After locating "Winner (13, 726)" in the listing below, copy that line and each one after it exactly, ending with the line that has "Police (11, 671)".

--- START ---

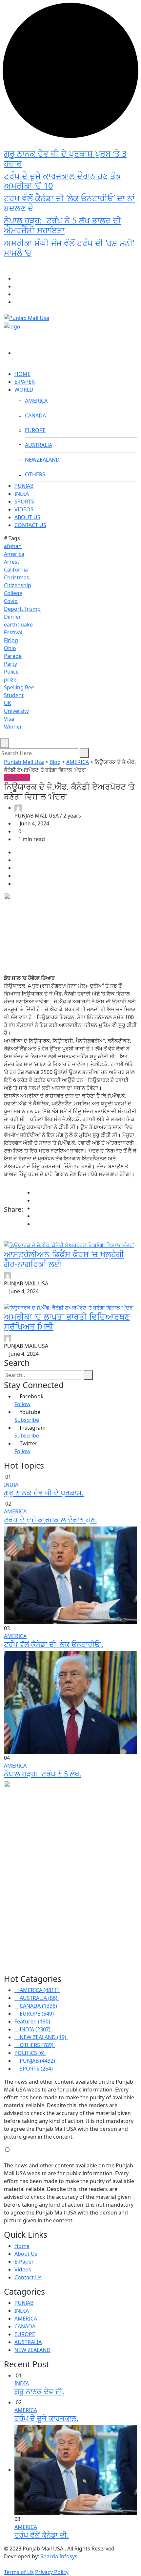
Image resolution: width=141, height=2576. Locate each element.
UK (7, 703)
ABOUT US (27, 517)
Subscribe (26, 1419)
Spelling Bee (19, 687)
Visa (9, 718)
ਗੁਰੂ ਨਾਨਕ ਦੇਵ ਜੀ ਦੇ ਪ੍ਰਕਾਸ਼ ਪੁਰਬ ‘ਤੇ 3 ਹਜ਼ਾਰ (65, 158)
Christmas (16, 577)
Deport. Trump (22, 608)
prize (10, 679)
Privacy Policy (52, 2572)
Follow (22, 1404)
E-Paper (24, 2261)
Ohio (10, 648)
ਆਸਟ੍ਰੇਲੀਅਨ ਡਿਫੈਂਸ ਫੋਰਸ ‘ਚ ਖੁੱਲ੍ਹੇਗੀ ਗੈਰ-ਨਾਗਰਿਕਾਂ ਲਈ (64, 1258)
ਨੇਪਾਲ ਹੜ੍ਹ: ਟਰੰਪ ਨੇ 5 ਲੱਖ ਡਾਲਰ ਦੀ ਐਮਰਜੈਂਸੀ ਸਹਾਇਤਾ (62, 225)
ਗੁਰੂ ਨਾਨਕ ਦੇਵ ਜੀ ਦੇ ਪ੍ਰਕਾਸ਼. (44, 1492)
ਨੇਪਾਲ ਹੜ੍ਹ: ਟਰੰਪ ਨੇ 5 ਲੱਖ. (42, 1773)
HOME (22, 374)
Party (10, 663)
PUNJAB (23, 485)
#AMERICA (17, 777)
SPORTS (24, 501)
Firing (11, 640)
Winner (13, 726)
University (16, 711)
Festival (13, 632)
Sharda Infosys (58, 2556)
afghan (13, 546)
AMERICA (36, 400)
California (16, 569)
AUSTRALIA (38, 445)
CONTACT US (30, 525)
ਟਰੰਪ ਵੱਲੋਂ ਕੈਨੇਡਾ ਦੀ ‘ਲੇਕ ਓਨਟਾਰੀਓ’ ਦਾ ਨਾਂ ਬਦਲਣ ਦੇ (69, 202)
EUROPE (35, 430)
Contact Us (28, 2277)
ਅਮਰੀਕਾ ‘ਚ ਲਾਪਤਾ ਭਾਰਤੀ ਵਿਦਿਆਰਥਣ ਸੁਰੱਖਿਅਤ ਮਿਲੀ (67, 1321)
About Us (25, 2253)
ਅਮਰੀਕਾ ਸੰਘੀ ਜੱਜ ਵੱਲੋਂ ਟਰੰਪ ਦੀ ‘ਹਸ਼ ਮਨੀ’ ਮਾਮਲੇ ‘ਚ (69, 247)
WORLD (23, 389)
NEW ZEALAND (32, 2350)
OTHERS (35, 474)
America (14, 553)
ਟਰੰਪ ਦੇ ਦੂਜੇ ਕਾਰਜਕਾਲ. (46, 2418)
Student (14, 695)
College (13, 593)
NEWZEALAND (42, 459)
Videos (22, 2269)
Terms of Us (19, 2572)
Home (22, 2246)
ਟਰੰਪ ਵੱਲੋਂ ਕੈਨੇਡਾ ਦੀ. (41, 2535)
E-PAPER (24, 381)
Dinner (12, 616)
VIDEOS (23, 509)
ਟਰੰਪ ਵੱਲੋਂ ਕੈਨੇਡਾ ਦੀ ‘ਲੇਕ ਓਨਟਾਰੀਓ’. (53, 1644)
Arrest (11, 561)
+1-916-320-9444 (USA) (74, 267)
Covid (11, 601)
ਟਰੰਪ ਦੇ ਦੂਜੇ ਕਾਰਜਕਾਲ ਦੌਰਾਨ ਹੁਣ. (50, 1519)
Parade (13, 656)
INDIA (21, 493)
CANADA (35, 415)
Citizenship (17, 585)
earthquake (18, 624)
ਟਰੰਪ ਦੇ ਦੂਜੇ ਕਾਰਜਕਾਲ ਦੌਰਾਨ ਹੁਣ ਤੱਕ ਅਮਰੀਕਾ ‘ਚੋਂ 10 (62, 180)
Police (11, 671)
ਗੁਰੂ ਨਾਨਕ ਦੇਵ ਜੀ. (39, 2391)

--- END ---

--- TASK ANSWER ---
Winner (13, 726)
University (16, 711)
Festival (13, 632)
Sharda Infosys (58, 2556)
afghan (13, 546)
AMERICA (36, 400)
California (16, 569)
AUSTRALIA (38, 445)
CONTACT US (30, 525)
ਟਰੰਪ ਵੱਲੋਂ ਕੈਨੇਡਾ ਦੀ ‘ਲੇਕ ਓਨਟਾਰੀਓ’ ਦਾ ਨਾਂ ਬਦਲਣ ਦੇ (69, 202)
EUROPE (35, 430)
Contact Us (28, 2277)
ਅਮਰੀਕਾ ‘ਚ ਲਾਪਤਾ ਭਾਰਤੀ ਵਿਦਿਆਰਥਣ ਸੁਰੱਖਿਅਤ ਮਿਲੀ (67, 1321)
About Us (25, 2253)
ਅਮਰੀਕਾ ਸੰਘੀ ਜੱਜ ਵੱਲੋਂ ਟਰੰਪ ਦੀ ‘ਹਸ਼ ਮਨੀ’ ਮਾਮਲੇ ‘ਚ (69, 247)
WORLD (23, 389)
NEW ZEALAND (32, 2350)
OTHERS (35, 474)
America (14, 553)
ਟਰੰਪ ਦੇ ਦੂਜੇ ਕਾਰਜਕਾਲ. (46, 2418)
Student (14, 695)
College (13, 593)
NEWZEALAND (42, 459)
Videos (22, 2269)
Terms of Us (19, 2572)
Home (22, 2246)
ਟਰੰਪ ਵੱਲੋਂ ਕੈਨੇਡਾ ਦੀ. (41, 2535)
E-PAPER (24, 381)
Dinner (12, 616)
VIDEOS (23, 509)
ਟਰੰਪ ਵੱਲੋਂ ਕੈਨੇਡਾ ਦੀ ‘ਲੇਕ ਓਨਟਾਰੀਓ’. (53, 1644)
Arrest (11, 561)
+1-916-320-9444 (USA) (74, 267)
Covid (11, 601)
ਟਰੰਪ ਦੇ ਦੂਜੇ ਕਾਰਜਕਾਲ ਦੌਰਾਨ ਹੁਣ. (50, 1519)
Parade (13, 656)
INDIA (21, 493)
CANADA (35, 415)
Citizenship (17, 585)
earthquake (18, 624)
ਟਰੰਪ ਦੇ ਦੂਜੇ ਕਾਰਜਕਾਲ ਦੌਰਾਨ ਹੁਣ ਤੱਕ ਅਮਰੀਕਾ ‘ਚੋਂ 10 (62, 180)
Police (11, 671)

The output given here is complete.